Deux séquences frappent par leur ton. La première est celle où l'équipage fait du sport (comme le faisait Gary Lockwood en courant dans la roue de Hal). Ici tout le monde est en short et en tenue de corps pour faire du sport. Les habitants de la navette (une bonne douzaine) s'entraînent aux barres fixes, à la boxe mais les discussions continuent sur leur objectif : atteindre la planète Alpha du Centaure avec tous les problèmes qui émaillent le trajet interminable.

Pas de tenue de travail et encore moins de maillot de sport dans la deuxième séquence étonnante, celle d'un bal où les tenues de soirée sont de rigueur. La musique omniprésente dans le film cherche une modernité en jouant sur la musique à la mode en 1963. mais ce sont les pas de danse qui imposent une originalité à la scène et offre une beauté brute. Le bal sera au bout de quelques danses par l'un de ces dangers qui encombrent l'espace intersidéral.

La beauté du film est essentiellement verticale mais coupée de cercles, le décor de la navette spatiale est mise en avant d'autant plus que tout le film se passe dans cet intérieur où les murs sont parfois composés de cylindre d'eau qui font des bulles. Les néons, les lumières, les espaces obscurs abondent dans un constant système de contraste qui évoquent un danger inconnu dans un environnement futuriste mais harmonieux.

Pas de monolithe noir qui vient modifier le cours de l'Histoire dans Ikarie XB1 mais une « planète noire » qui perturbe le bon déroulement du voyage. Deux des astronautes sont victimes de radiations. C'est d'ailleurs par le visage d'un d'eux que le film commence, un regard caméra angoissé qui place immédiatement le spectateur dans un bain rempli de suspense : que se passe-t-il dans ce vaisseau ? Et surtout, vont-ils s'en sortir ?

Et les robots ne sont pas en reste. Le vaisseau spatial a une cerveau aussi intelligent que celui de Hal 9000 mais moins retors. Il est là au service de l'équipage. L'autre robot est plus classique, typique des films hollywoodiens, il est là en mode comique tant il apparaît ringard et dépassé, une technologie antique mais qui va, bien évidemment, s'avérer utile quand la super technologie ne peut plus sauver les hommes.


Reste un conflit à évoquer, celui d'une femme arrivée enceinte dans le vaisseau.
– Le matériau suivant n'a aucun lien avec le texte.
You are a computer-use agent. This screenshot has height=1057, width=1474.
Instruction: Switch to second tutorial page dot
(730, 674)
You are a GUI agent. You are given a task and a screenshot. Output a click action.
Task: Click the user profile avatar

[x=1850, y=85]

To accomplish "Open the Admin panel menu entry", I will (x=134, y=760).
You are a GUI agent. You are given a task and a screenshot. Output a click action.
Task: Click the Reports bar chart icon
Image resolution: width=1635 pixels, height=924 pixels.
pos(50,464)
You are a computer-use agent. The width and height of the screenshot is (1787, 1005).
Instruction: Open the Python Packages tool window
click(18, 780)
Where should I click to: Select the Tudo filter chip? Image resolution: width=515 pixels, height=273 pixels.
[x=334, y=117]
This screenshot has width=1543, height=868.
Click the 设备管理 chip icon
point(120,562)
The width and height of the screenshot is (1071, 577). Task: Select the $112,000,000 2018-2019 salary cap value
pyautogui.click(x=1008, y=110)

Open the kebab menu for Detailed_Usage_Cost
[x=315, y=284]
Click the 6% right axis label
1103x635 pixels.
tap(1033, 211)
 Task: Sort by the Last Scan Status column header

Quelques disputes se créent entre elle, le père et un membre de l'équipe qui est parti sans sa femme. Mais derrière ce petit conflit, on voit en fin de film la naissance du bébé de ce couple. Le bébé filmé en gros plan n'en finit pas de rappeler celui de 2001 qui s'élève dans l'espace. Sans doute Ikarie XB1 est l'explication la plus plausible de ce bébé de Stanley Kubrick, en forme d'hommage volontaire.